> **Activity**:
Exactly as they appear, please output the lines from the one with "This screenshot has" through the end of the material, without pictures.

> **Provided information**:
----------

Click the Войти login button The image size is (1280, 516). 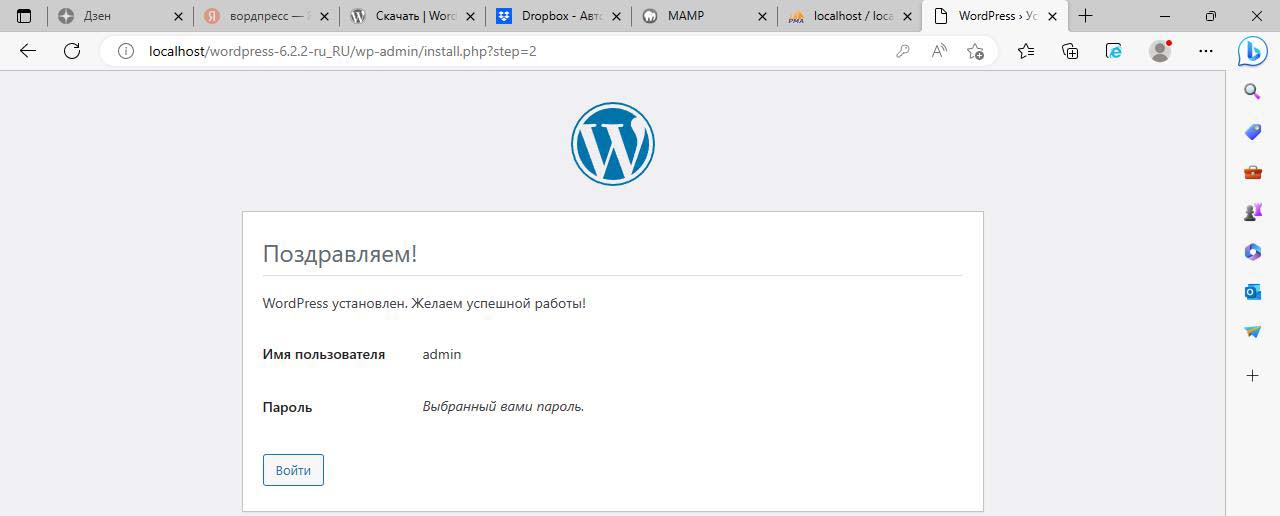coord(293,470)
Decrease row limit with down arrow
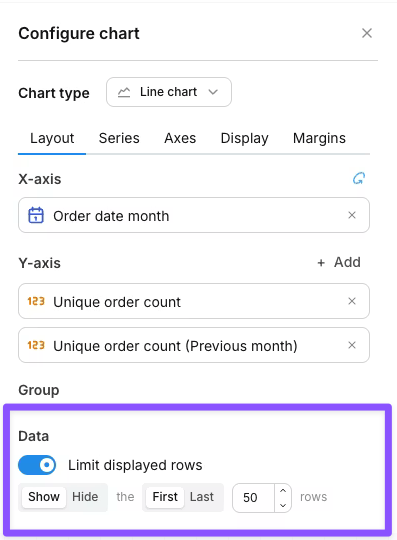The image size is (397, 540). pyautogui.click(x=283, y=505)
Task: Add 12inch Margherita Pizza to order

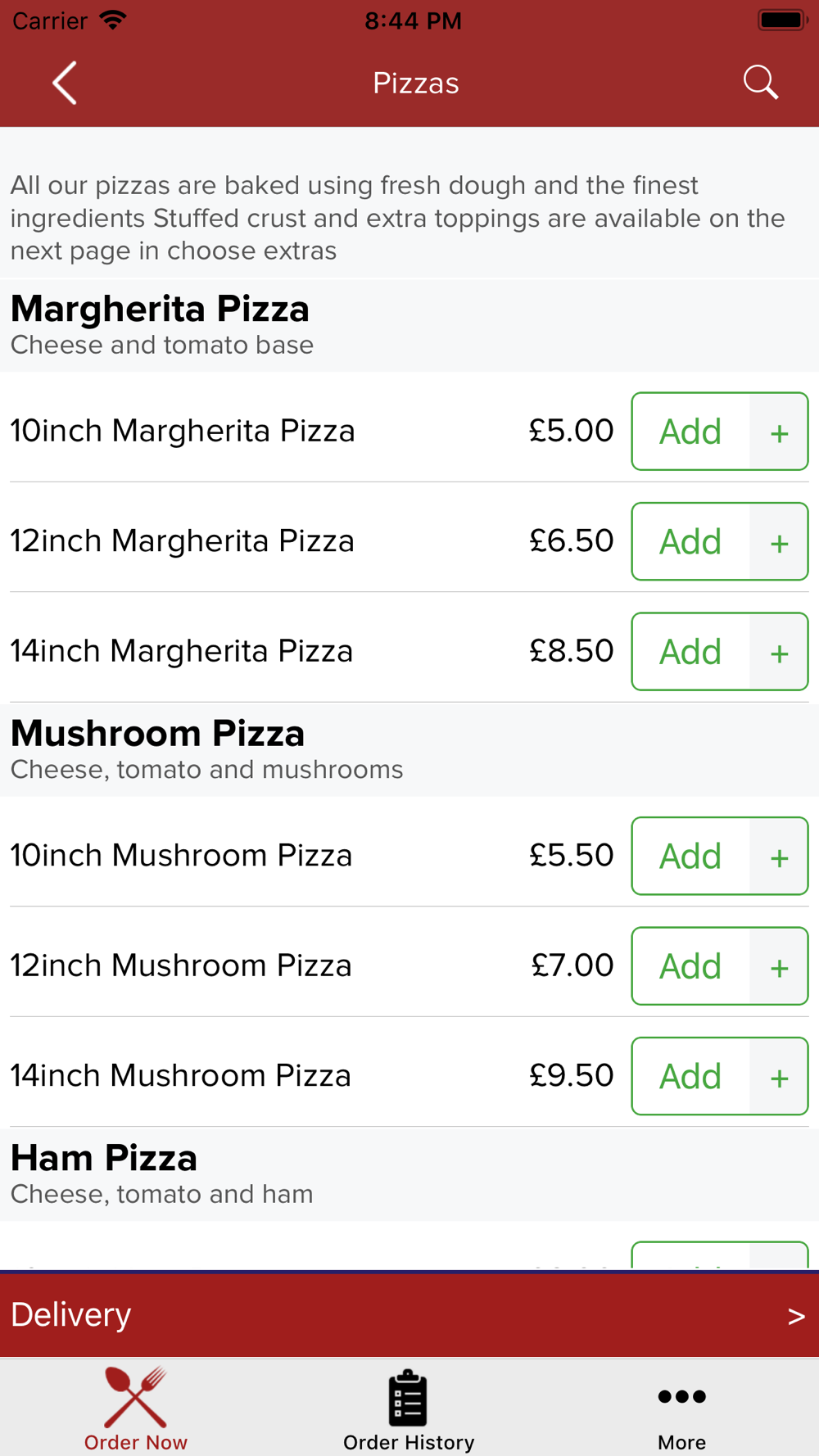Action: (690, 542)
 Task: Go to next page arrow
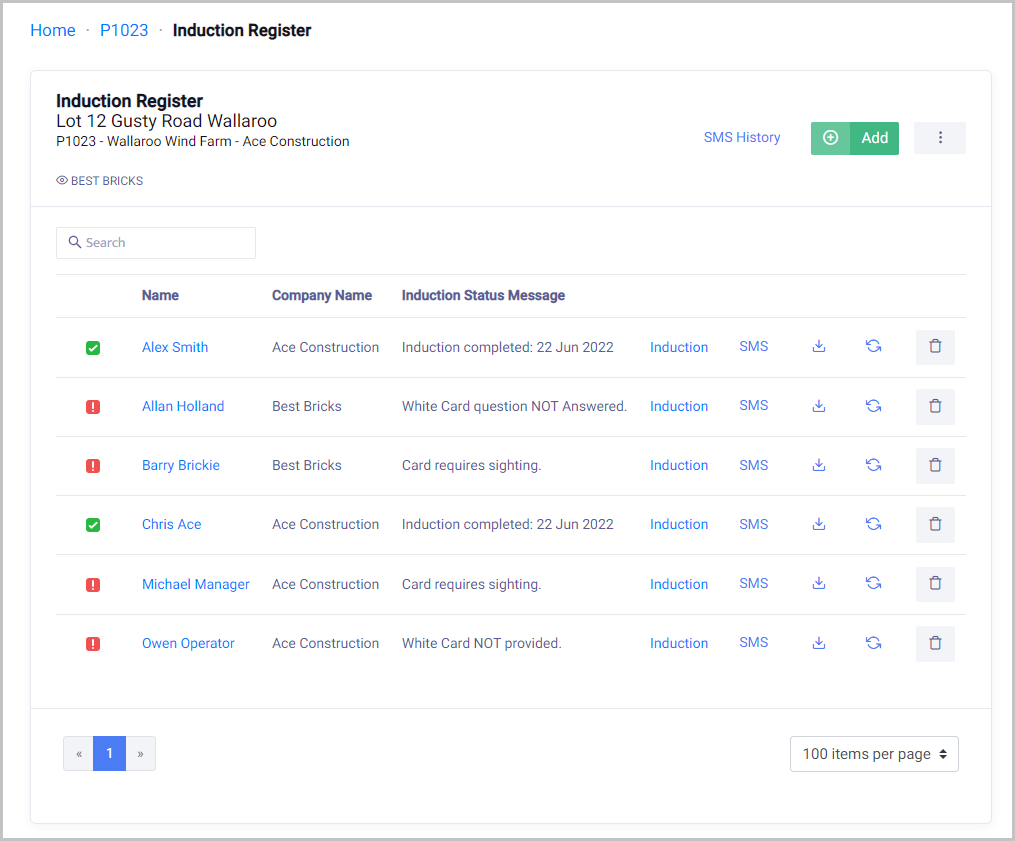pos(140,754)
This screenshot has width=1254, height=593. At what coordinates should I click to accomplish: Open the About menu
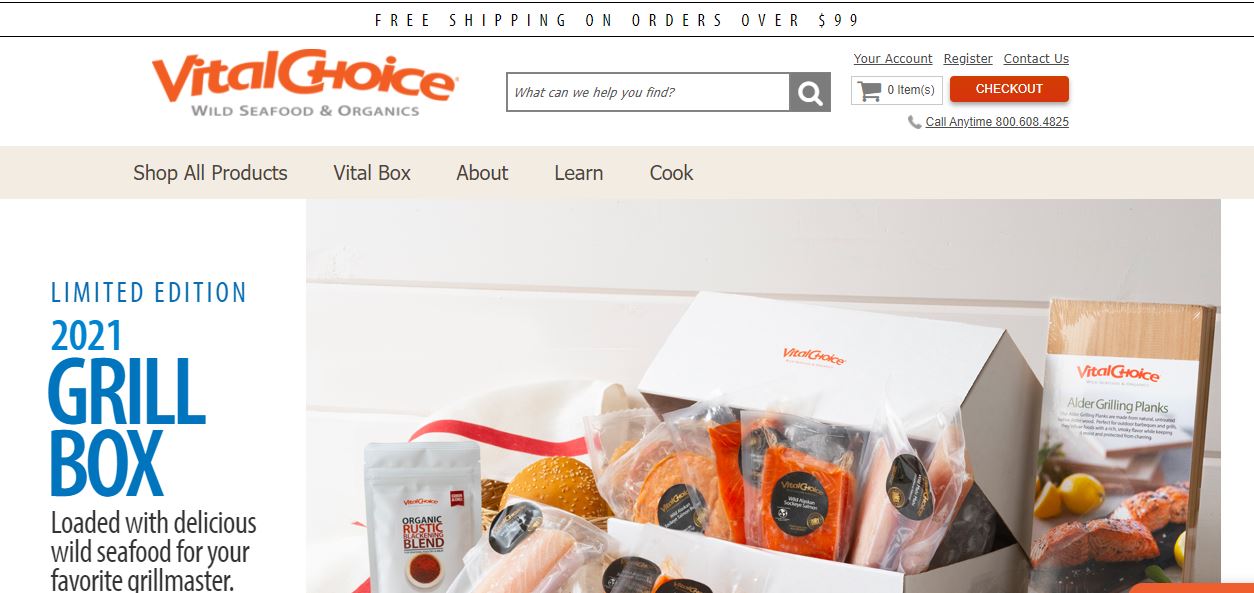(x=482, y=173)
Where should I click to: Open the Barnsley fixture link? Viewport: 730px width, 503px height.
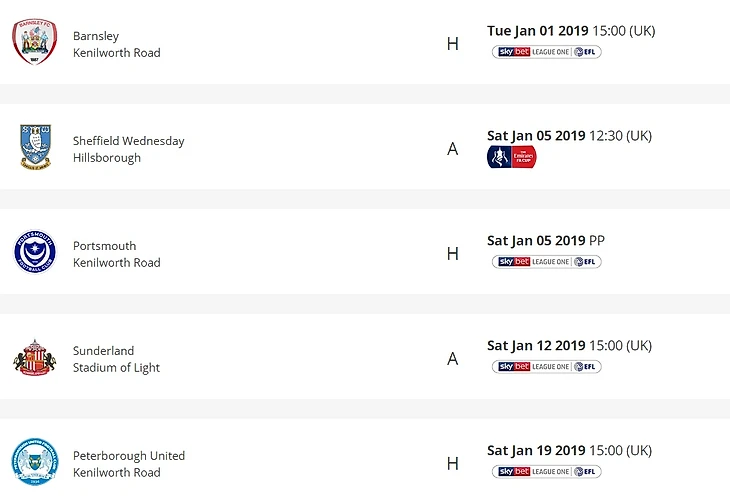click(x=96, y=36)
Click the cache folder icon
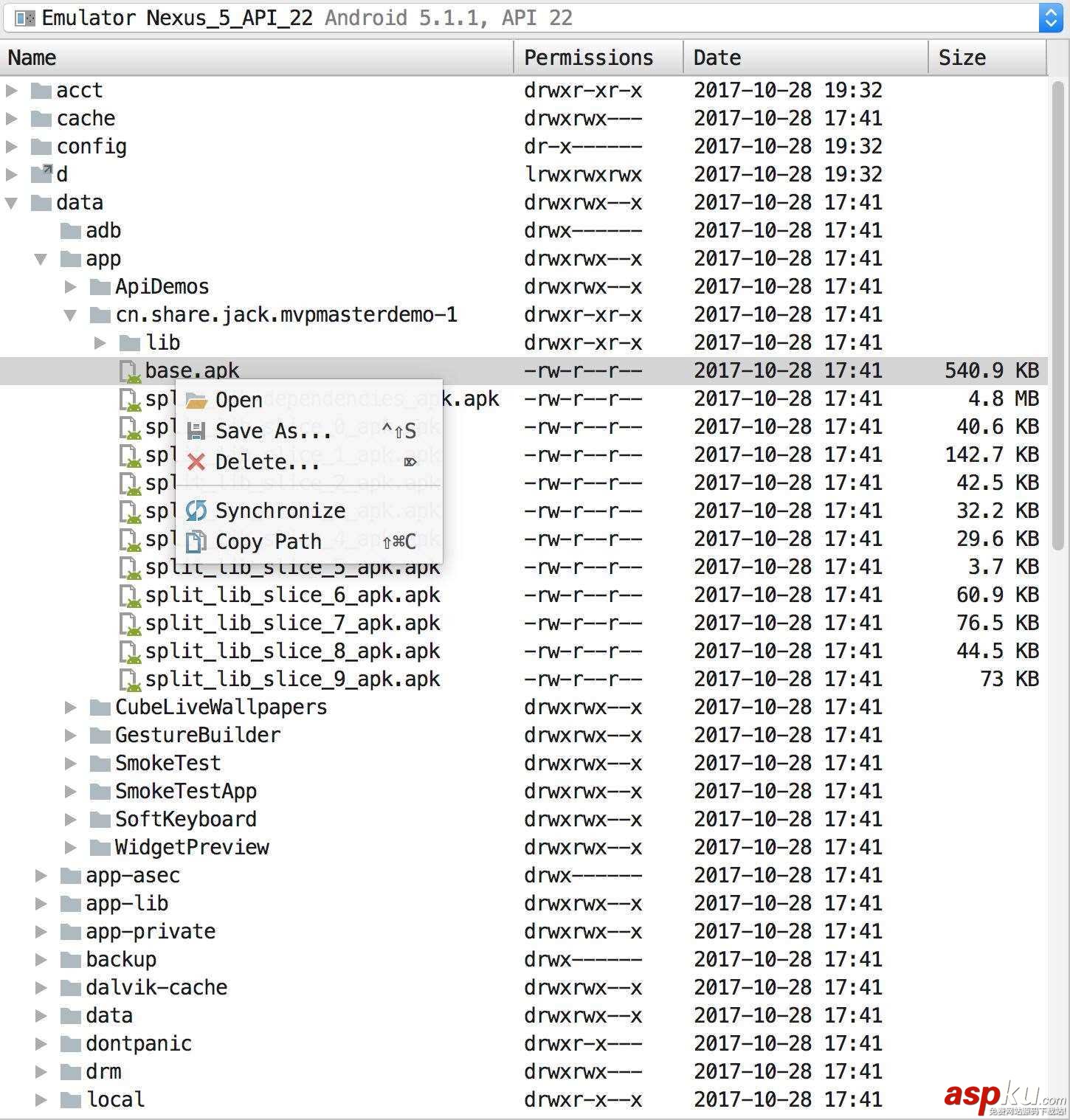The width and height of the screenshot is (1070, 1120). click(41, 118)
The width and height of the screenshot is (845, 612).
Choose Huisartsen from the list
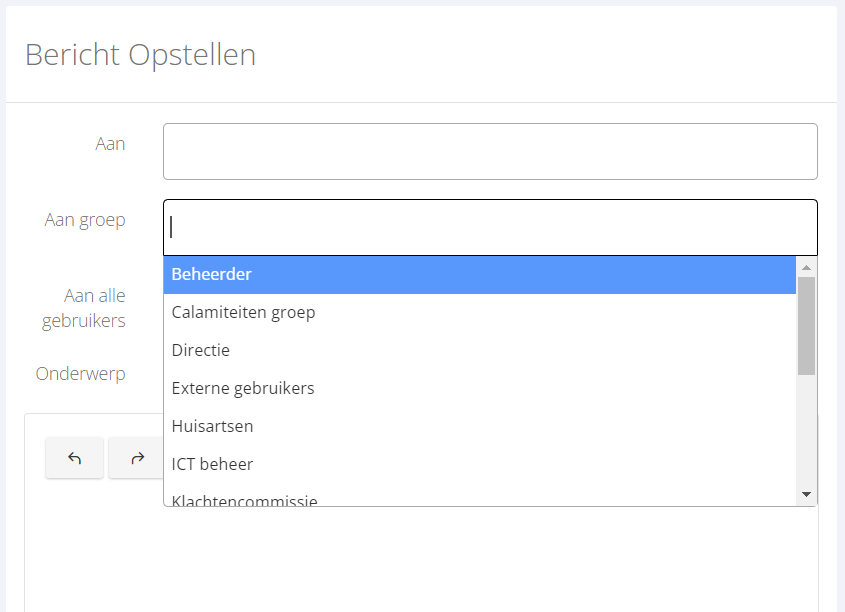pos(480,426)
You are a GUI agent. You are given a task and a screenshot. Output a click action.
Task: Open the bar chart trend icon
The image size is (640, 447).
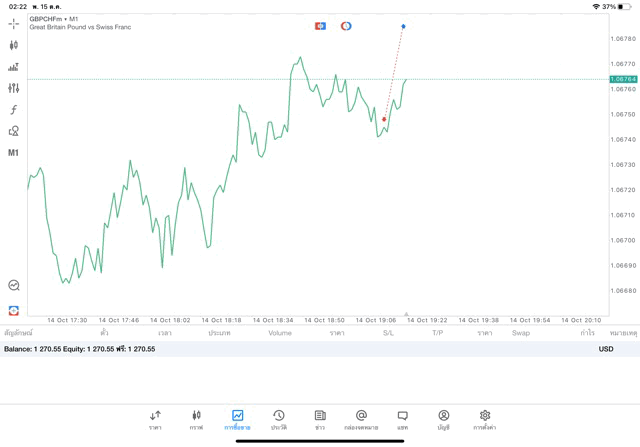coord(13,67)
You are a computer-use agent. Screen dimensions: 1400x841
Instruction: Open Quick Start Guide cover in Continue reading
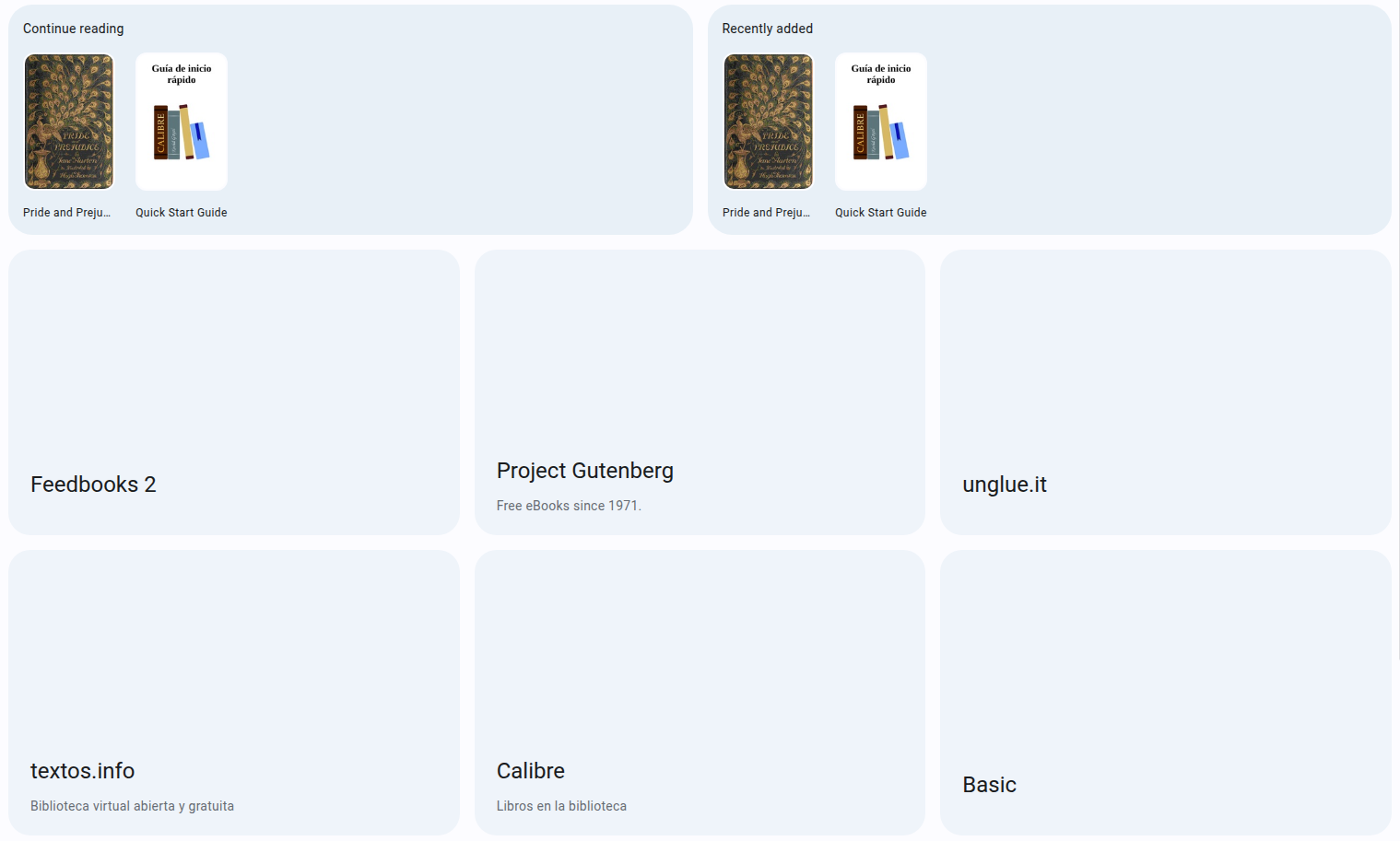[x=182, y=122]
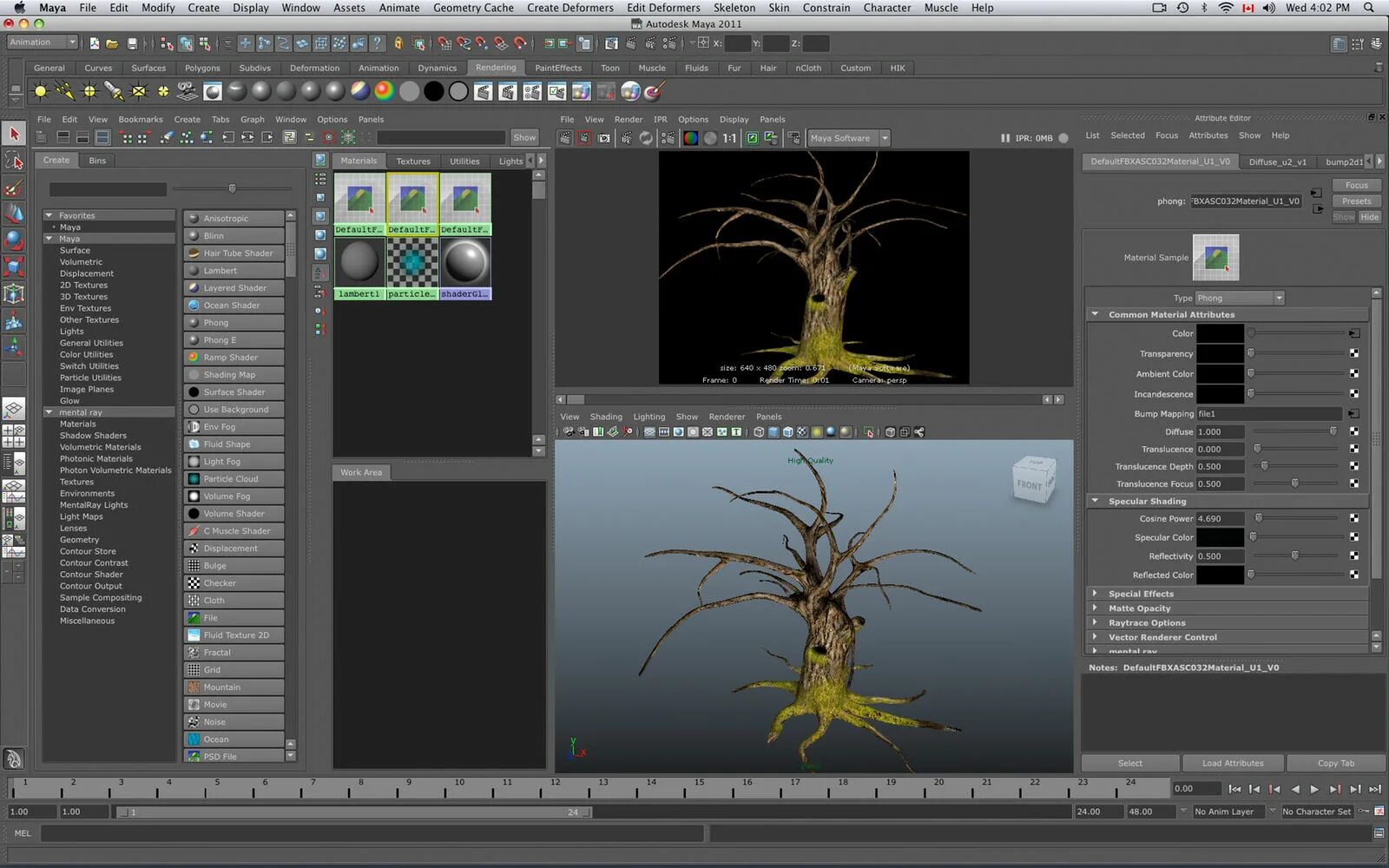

----------

> **Written solution**:
This screenshot has width=1254, height=593. At what coordinates should I click to accomplish: Open the About menu
(x=482, y=173)
Where should I click to: Open the Barnsley fixture link? Viewport: 730px width, 503px height.
click(x=96, y=36)
Click the cache folder icon
The width and height of the screenshot is (1070, 1120). click(41, 118)
The width and height of the screenshot is (845, 612).
Choose Huisartsen from the list
pos(480,426)
You are a GUI agent. You are given a task and a screenshot. Output a click action.
Task: Open the bar chart trend icon
The image size is (640, 447).
coord(13,67)
You are a computer-use agent. Screen dimensions: 1400x841
Instruction: Open Quick Start Guide cover in Continue reading
[x=182, y=122]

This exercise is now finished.